### DOCUMENT EXCERPT

● ● ● ●

GET /api/list — directory listing¶
Query: session_id (req), path (default .). → { "entries": [Entry], "signature", "path" }.
Entry = { "name", "path", "type": "file"|"dir"|"symlink", "size": int|null, "mtime_ns": int|null } (symlinks add target, is_dir, target_outside_workspace). 400 no session_id; 404 not-a-dir / traversal.
GET /api/file — read a text file¶
Query: session_id (req), path (req). → { "path", "content": "<utf-8>", "size": <bytes>, "lines": <int> }. Office files (.docx/.xlsx/.pptx) return an extracted-preview payload instead. 404 if not a file or over the size cap; 503 if office-extraction libs are missing.
GET /api/file/raw — raw bytes¶
Query: session_id (req), path (req), download=1 (force attachment), inline=1 (permit sandboxed HTML inline). Returns the raw file bytes with a Content-Type from the extension. Dangerous types (HTML/SVG) are forced to attachment unless explicitly inline. Use this for images, downloads, and binary previews.

● ● ● ●

### TO DO
- A) In the API reference above, what status code does GET /api/file return when the office-extraction libraries are missing?
- B) Decide whether each statement agrees with the API reference above: (i) GET /api/list requires a path parameter. (ii) Symlink entries include a target_outside_workspace field. (iii) GET /api/file/raw always serves HTML files inline.
- C) Extend the API reference above, picking up right after its last sentence.

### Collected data
● ● ● ●

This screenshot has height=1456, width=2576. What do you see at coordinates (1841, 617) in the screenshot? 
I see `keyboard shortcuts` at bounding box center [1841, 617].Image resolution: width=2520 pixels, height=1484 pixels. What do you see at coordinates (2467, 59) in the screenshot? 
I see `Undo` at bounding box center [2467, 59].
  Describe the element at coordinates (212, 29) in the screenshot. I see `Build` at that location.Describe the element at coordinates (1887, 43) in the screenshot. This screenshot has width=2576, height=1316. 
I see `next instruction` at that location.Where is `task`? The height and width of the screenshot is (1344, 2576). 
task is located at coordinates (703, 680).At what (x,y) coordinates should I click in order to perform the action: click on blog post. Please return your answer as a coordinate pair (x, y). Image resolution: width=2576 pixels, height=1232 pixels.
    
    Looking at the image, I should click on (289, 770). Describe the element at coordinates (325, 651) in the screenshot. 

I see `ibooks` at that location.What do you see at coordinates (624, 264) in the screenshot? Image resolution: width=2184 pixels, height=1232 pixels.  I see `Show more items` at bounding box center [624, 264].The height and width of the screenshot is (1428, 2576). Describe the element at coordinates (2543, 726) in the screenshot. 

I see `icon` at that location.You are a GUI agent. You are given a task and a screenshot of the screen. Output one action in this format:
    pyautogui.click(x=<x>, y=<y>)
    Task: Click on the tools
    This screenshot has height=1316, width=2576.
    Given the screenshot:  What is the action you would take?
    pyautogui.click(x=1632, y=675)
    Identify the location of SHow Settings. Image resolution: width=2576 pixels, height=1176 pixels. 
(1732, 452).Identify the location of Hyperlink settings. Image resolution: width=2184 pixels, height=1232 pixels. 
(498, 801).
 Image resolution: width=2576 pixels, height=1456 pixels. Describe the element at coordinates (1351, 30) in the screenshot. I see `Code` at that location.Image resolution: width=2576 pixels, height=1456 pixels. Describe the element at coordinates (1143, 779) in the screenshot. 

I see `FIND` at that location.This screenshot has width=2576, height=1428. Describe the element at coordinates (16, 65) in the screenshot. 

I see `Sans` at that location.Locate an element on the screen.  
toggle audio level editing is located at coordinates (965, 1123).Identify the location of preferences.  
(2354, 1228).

● ● ● ●

### WRITTEN RESPONSES
- A) 503

- B)
(i) No: "path (default .)"
(ii) Yes: "symlinks add target, is_dir, target_outside_workspace"
(iii) No: "Dangerous types (HTML/SVG) are forced to attachment unless explicitly inline."

- C)
GET /api/media — inline chat media¶
Query: path (absolute, req), session_id (optional media-token grant). Returns raw bytes for inline display in the transcript. Path must resolve within allowlisted roots; Hermes state/secret files are hard-denied (403/404).
GET /api/folder/download — zip a folder¶
Query: session_id (req), path (dir, req). Streams application/zip as an attachment. 413 if the folder exceeds the file-count or size cap (the error body names the limit and how to configure it).
POST /api/upload — upload a file (multipart)¶
multipart/form-data with a text field session_id and a file field file. → { "filename": "<sanitized>", "path": "<absolute dest>", "size", "mime", "is_image": bool }. 413 over the max upload size (checked via Content-Length first); 400 if no file/filename. (The reference client caps at 20 MB client-side.)
Git¶
All read endpoints take ?session_id=…. Non-repo workspaces return { "git": { "is_git": false } } (HTTP 200) for status, but not_a_repo (400) for branches/diff.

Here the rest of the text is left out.